AVALON – In 2017, Avalon settled its affordable housing obligations. At its June 27 meeting, the Avalon Borough Council introduced four ordinances that represent the implementation of that settlement.
After years in which a formula used by affordable housing advocates had resulted in an obligation for hundreds of affordable housing units, Avalon was able to settle its litigation regarding the obligations.
The key aspects of the settlement include opportunities for at least 10 accessory apartments on the second floor of structures in the business district, a set aside requirement that will ensure a set percentage of units for affordable housing in any new development that will produce five or more living units and an overlay permitting the land use in the business district that otherwise would be prohibited.

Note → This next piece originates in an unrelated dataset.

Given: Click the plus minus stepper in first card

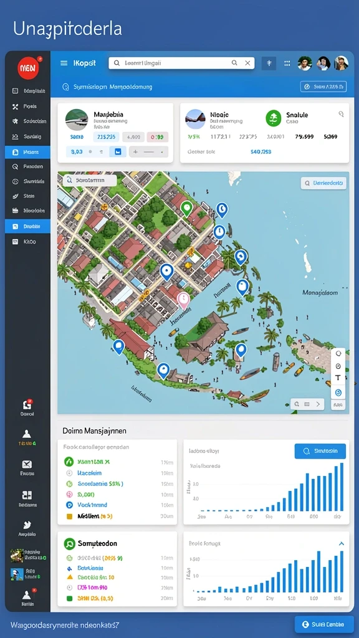Looking at the screenshot, I should [x=148, y=152].
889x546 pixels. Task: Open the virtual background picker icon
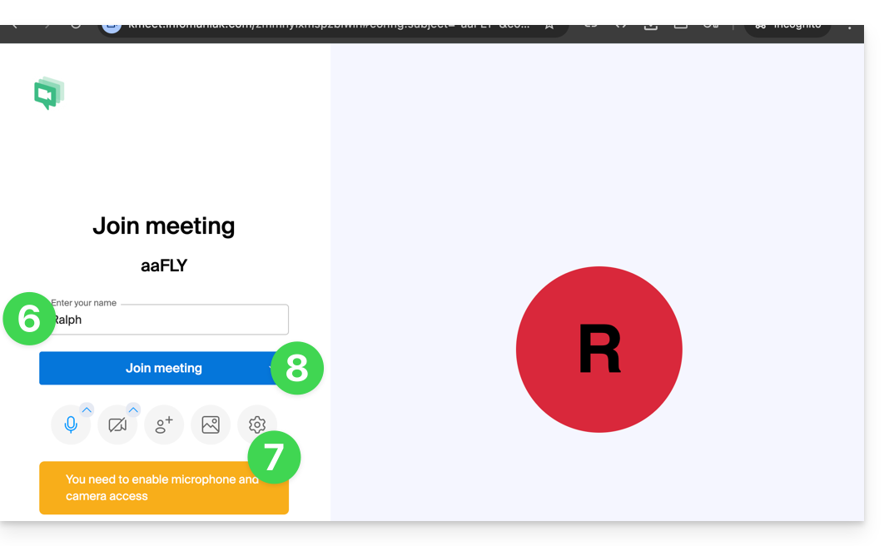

Three of the four ordinances introduced at the meeting spoke to each of those changes in turn. The fourth ordinance set up the general plan including definitions, monitoring, maximum rents, income eligibility requirements and the need for the borough to engage in an affirmative marketing plan.
The ordinances were introduced following approval of the settlement in a Superior Court fairness hearing.
As part of the implementation of the settlement, the borough’s Planning Board has also adopted a Fair Share Housing Plan.
With respect to the accessory apartments in the B-1 district, the borough is obligated to provide a financial incentive for the development of such units ranging from $30,000 to $20,000 depending on the designation of the units as very low, low or moderate income apartments.
The apartments would then be deed restricted for a 10-year span, limiting the space to affordable housing use.
Assistant Business Administrator James Waldron explained that state law also requires a 2.5 percent fee on non-residential construction projects. The funds generated do not stay with the borough but are sent to the state to support affordable housing efforts anywhere in New Jersey.
Waldron explained that the borough has retained the right to establish its own fee on commercial construction projects in order to offset the expenses associated with the accessory apartment program.
The fee cannot be revenue generation and must be planned as self-liquidating with the project expense the borough will incur to incentivize the apartments.
The process that the borough must go through to establish a fee structure required reasonable data on projects using the accessory apartment program, along with approval of the court.
Once approval is gained, the municipal fee on commercial construction would replace the state 2.5 percent fee even if the municipal fee is less than 2.5 percent.
Such an outcome would keep funds generated by the fee in the borough and directed to its affordable housing needs rather than statewide efforts.
The affordable housing process is a complex one and not easy to grasp in all of its nuances.
What Avalon has achieved with these four ordinances, assuming they are adopted on second reading, is a settlement that meets its obligations under state law until 2025. It does so largely through the use of an accessory apartment program that utilizes potential space not yet developed. It retains the ability within a year or two to institute a fee program that offsets the cost of the settlement to the borough regarding the financial incentives associated with the apartment opportunities.